The voices of Tax Policy Center's researchers and staff
State revenue growth was strong in fiscal year 2019 (July-June for 46 of the 50 states), but not as robust as in 2018. And temporary revenue increases for fiscal year 2019 combined with a slowing economy suggests revenue growth in fiscal 2020 may be weaker still.
According to preliminary data collected by the Tax Policy Center, total tax revenue grew by 5.8 percent in fiscal year 2019, compared to 7.4 percent in fiscal 2018. However, there was wide variation by state and by revenue source. Overall, personal income tax revenues grew at less than half the pace in fiscal 2019 as compared to fiscal 2018; sales tax revenues grew at roughly the same rate; and corporate income tax revenues increased by 24 percent, more than double the rate of the prior year.
The best fiscal news in 2019 may have been that nearly all states managed to approve their budgets on time for the second year in a row. Only New Hampshire and North Carolina failed to meet their deadlines. Solid revenue growth made budget decision-making relatively easy.
However, state tax revenues saw large fluctuations in the timing of income tax payments throughout 2019, largely due to federal tax changes from the 2017 Tax Cuts and Jobs Act (TCJA).
Personal income tax revenues grew by 4.5 percent in fiscal year 2019, despite a dip in December 2018 and January 2019 that reflected later than normal tax filing and associated payments. Taxpayers may have delayed filing as they tried to understand the impact of the TCJA on their state taxes. The volatility in income tax collections may also have been caused by some high-income taxpayers who accelerated state income tax payments into calendar year 2017 to take advantage of the full deductibility of the state and local taxes, which the TCJA capped at $10,000 beginning in 2018. (For more discussion of the TCJA’s impact on state income tax payments, please read Urban Institute’s State Tax and Economic Review quarterly reports).

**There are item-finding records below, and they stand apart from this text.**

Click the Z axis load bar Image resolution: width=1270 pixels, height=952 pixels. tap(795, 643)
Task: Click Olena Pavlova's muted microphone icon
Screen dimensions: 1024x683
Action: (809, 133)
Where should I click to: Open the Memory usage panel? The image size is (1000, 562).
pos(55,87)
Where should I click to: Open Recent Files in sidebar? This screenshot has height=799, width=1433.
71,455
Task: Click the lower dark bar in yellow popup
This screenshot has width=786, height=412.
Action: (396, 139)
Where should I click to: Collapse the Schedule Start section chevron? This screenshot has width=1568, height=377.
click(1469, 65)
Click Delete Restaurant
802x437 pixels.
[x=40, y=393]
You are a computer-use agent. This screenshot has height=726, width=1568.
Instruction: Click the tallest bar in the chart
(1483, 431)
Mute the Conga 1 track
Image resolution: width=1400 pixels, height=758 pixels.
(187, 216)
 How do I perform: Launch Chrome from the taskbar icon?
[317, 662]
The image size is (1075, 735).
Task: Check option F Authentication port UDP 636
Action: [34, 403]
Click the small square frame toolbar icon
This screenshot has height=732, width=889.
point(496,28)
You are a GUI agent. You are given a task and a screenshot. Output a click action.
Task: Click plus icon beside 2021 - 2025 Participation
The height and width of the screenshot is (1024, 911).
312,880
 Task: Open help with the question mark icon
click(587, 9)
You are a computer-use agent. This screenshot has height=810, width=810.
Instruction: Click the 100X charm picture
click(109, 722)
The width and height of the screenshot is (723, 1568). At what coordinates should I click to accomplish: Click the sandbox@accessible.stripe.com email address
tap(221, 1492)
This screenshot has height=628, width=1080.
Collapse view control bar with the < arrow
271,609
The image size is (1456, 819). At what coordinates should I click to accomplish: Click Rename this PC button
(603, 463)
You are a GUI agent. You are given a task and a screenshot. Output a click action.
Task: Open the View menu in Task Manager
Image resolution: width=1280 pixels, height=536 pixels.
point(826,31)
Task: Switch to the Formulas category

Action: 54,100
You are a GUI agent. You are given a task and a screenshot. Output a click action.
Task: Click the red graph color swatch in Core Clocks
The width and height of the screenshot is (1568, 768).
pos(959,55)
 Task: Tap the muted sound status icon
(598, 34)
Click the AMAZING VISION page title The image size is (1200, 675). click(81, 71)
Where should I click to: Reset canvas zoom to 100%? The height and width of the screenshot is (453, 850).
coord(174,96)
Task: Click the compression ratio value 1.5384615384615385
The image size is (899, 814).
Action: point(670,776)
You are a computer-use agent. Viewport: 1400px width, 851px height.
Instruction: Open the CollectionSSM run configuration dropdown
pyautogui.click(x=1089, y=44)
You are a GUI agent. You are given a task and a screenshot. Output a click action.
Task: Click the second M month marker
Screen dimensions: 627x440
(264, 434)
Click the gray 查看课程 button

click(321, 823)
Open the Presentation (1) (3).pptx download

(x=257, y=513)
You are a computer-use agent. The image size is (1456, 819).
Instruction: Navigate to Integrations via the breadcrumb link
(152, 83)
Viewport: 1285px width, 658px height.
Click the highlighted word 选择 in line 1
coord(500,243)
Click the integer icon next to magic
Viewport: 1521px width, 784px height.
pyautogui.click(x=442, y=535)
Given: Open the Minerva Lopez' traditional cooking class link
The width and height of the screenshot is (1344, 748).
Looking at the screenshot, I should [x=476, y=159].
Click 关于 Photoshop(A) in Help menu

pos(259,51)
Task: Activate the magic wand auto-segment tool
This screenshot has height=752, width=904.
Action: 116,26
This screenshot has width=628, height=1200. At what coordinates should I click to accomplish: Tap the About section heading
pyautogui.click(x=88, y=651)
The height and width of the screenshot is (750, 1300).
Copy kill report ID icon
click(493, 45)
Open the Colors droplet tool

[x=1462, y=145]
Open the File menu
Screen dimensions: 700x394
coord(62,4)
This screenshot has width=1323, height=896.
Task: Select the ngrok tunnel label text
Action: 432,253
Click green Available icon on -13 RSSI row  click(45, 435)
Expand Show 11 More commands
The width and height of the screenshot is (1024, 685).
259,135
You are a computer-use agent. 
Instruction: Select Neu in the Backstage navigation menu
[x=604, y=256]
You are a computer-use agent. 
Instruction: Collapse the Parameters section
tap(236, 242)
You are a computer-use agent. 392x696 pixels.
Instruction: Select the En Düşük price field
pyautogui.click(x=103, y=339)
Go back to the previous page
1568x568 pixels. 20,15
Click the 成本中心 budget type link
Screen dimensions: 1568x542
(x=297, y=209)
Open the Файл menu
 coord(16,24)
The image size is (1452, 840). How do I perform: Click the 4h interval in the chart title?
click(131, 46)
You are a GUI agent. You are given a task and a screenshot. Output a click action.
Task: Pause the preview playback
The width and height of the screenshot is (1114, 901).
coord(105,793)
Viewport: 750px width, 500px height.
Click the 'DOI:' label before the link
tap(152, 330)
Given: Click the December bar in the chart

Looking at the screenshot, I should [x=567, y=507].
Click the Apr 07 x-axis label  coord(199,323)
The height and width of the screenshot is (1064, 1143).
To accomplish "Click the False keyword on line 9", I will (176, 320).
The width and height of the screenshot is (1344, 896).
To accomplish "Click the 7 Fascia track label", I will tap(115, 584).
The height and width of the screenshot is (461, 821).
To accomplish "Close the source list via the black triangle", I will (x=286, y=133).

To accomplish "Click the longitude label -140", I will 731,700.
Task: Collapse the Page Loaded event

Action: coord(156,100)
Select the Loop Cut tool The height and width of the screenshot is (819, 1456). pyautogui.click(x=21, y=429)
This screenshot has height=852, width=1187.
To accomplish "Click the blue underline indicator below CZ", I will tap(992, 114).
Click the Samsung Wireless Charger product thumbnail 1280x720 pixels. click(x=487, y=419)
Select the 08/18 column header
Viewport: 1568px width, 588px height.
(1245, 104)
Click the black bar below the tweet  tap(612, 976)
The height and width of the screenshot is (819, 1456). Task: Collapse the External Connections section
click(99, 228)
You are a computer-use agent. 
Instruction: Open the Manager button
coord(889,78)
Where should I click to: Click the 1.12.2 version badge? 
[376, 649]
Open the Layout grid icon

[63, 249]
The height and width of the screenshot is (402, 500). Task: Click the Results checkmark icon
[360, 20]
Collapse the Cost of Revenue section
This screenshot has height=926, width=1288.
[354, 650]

Corporate income tax revenues surged, growing about 24 percent in fiscal year 2019. While most states reported double-digit growth rates, corporate income tax revenues remained a small share of total state tax revenues. The unprecedented growth in corporate income taxes was driven largely by the recent federal tax changes, which created a strong, but temporary, revenue surge. The TCJA reduced the federal corporate income tax rate from 35 percent to 21 percent, which created an incentive for corporations to shift profits from 2017 into 2018, temporarily boosting state tax revenues (because states generally did not reduce their corporate income tax rates). The strong corporate income tax performance also was driven by the TCJA’s taxation of deemed repatriated foreign corporate earnings (which increased the corporate tax base for both federal and state systems).
State sales tax revenues grew 4.7 percent in fiscal year 2019, slightly faster than the 2018 pace of 4.4 percent. There were two primary reasons: First, states moved aggressively in the wake of the US Supreme Court’s Wayfair decision that allowed them to require remote retailers to collect sales taxes on purchases by buyers inside the state. Second, by cutting taxes for the vast majority of households, the TCJA put money into consumers’ pockets, much of which they likely spent on products or services subject to state sales tax.
Overall, most states ended fiscal year 2019 in a good place. However, state revenue forecasters are predicting weaker growth in income tax revenues in fiscal year 2020, reflecting the temporary nature of some of the prior increases, uncertainty about trade policy, and a slowing US economy. It makes sense for states to be cautious about their fiscal futures.